Learning Question-Guided Video Representation for Multi-Turn Video Question Answering
This work addresses computational inefficiency in video question answering for AI agents interacting with humans, though it is incremental as it builds on existing methods for modality fusion.
The paper tackles the problem of efficiently generating video representations for multi-turn video question answering by proposing a question-guided module that creates token-level video summaries, achieving state-of-the-art performance on the AVSD dataset with improved automatic evaluation metrics.
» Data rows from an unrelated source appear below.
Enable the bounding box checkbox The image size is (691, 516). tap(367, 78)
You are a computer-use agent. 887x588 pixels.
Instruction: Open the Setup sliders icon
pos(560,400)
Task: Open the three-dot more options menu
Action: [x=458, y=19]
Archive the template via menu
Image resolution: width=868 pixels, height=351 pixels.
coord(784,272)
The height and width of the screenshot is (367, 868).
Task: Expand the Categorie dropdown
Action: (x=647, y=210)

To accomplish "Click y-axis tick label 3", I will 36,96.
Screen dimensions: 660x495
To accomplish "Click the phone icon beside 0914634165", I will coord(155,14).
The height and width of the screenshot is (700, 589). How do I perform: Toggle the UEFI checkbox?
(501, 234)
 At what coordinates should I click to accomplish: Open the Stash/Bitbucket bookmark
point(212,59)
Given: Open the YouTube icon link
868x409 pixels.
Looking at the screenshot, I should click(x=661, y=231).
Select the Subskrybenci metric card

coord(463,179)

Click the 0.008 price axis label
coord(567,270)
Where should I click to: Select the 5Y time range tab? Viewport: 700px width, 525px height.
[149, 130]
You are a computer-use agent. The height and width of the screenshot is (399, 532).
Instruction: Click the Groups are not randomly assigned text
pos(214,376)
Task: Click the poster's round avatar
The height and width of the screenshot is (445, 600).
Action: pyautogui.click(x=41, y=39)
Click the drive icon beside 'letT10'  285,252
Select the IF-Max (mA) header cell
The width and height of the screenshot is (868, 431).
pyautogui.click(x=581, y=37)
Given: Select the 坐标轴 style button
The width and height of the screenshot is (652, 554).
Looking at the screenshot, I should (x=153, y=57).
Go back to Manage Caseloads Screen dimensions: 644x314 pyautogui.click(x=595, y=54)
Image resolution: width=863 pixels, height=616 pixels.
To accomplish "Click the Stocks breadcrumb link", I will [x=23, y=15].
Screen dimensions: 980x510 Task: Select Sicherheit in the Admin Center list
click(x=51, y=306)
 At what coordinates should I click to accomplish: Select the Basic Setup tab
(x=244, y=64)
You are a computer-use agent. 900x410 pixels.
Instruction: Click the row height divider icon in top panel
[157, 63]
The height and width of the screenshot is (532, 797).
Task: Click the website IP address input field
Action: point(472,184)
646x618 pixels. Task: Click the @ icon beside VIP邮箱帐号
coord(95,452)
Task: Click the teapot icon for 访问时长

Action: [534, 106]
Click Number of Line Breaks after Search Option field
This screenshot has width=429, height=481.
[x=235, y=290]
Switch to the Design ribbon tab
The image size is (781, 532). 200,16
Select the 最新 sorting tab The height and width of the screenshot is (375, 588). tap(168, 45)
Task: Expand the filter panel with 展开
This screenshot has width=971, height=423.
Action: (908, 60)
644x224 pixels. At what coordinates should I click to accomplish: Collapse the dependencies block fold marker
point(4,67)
Understanding and conversing about dynamic scenes is one of the key capabilities of AI agents that navigate the environment and convey useful information to humans. Video question answering is a specific scenario of such AI-human interaction where an agent generates a natural language response to a question regarding the video of a dynamic scene. Incorporating features from multiple modalities, which often provide supplementary information, is one of the challenging aspects of video question answering. Furthermore, a question often concerns only a small segment of the video, hence encoding the entire video sequence using a recurrent neural network is not computationally efficient. Our proposed question-guided video representation module efficiently generates the token-level video summary guided by each word in the question. The learned representations are then fused with the question to generate the answer. Through empirical evaluation on the Audio Visual Scene-aware Dialog (AVSD) dataset, our proposed models in single-turn and multi-turn question answering achieve state-of-the-art performance on several automatic natural language generation evaluation metrics.